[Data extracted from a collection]
=-=-=

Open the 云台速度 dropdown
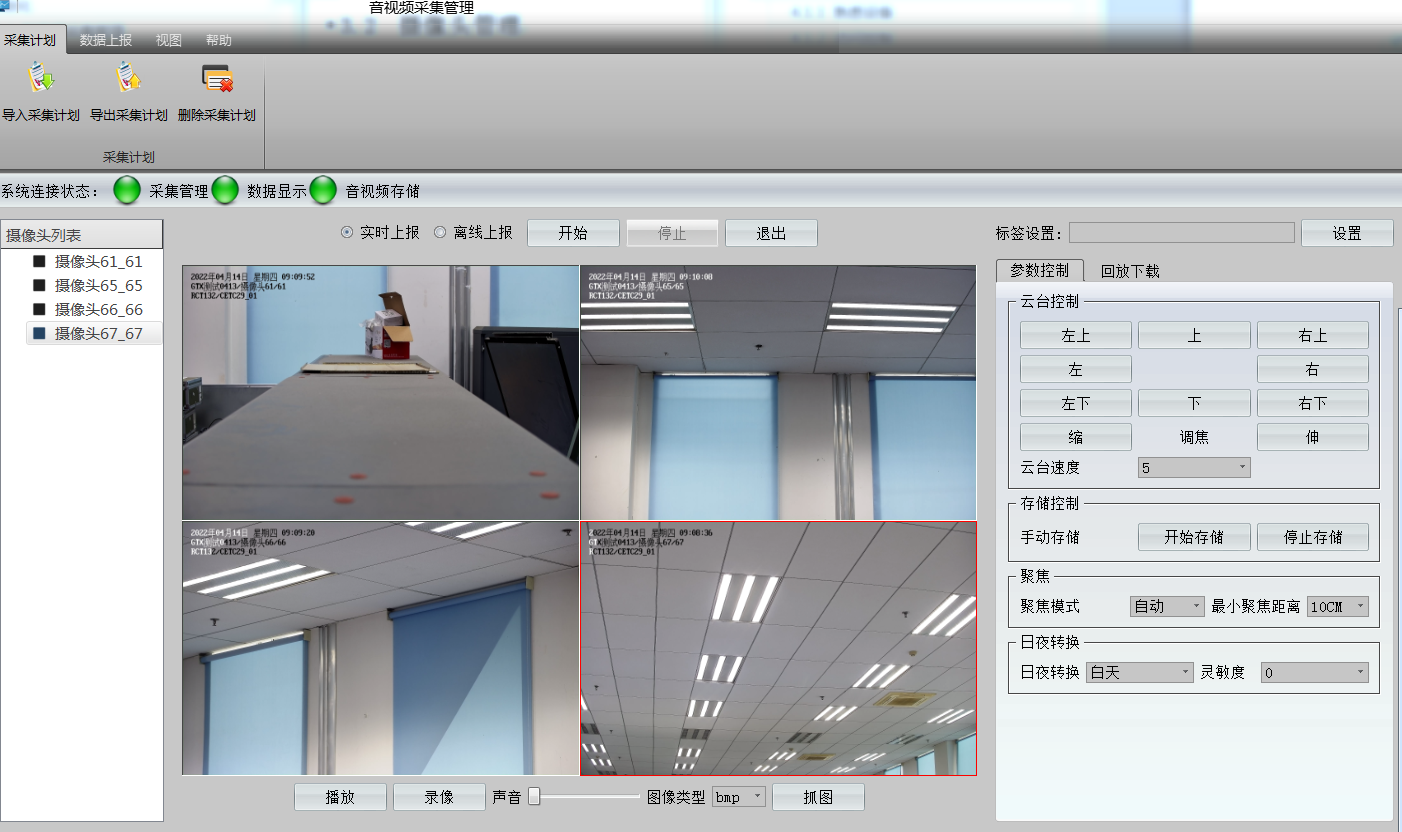Viewport: 1402px width, 832px height. coord(1194,468)
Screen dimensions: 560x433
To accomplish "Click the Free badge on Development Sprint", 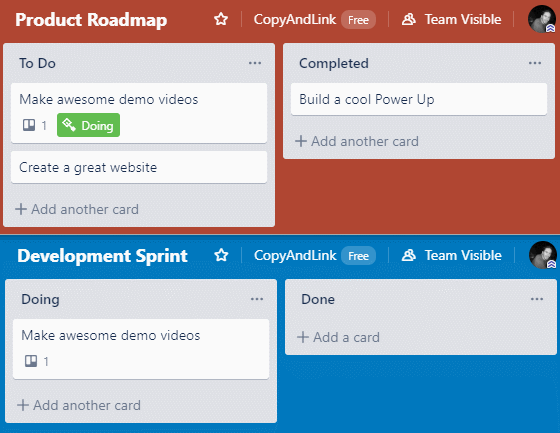I will pos(358,256).
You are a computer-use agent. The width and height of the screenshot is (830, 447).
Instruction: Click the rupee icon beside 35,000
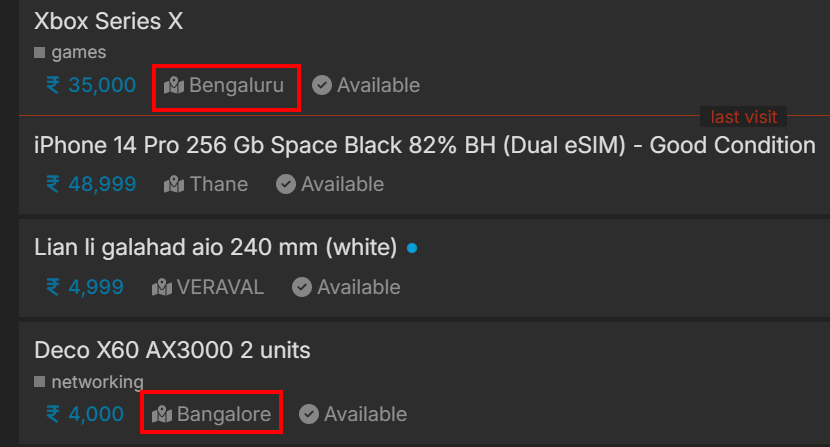pyautogui.click(x=53, y=85)
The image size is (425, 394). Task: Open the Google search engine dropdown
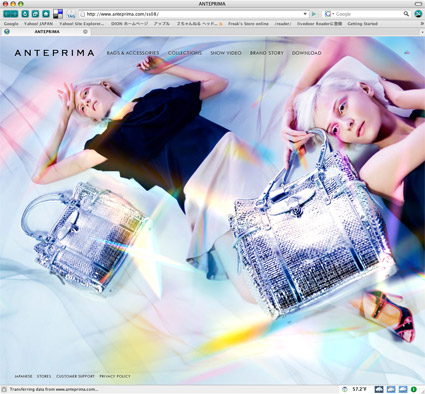(329, 14)
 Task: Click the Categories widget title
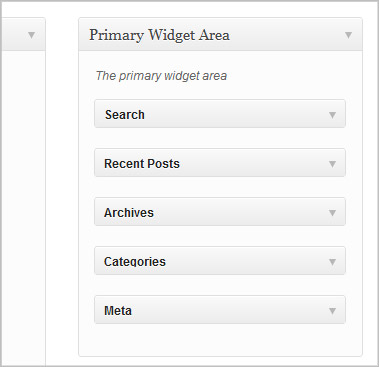click(x=135, y=262)
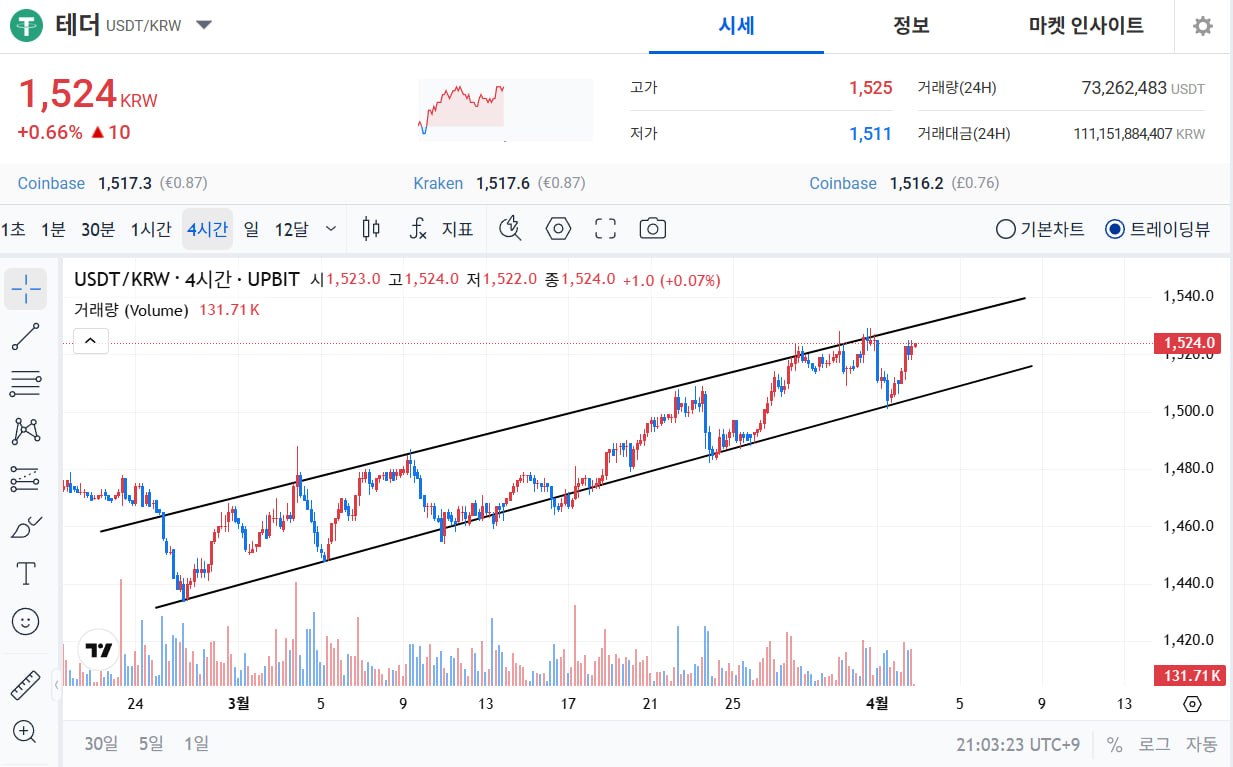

=-=-=

▶ [What you are asked to do]: In the data above, find the line containing "Instruction: Click the"; from there, please write out each line through the end, exactly, with the pictures omitted.

▶ [Output below]:
Instruction: Click the rupee icon beside 35,000
pyautogui.click(x=53, y=85)
The image size is (425, 394). Task: Open the Google search engine dropdown
(329, 14)
 Task: Click the Categories widget title
click(x=135, y=262)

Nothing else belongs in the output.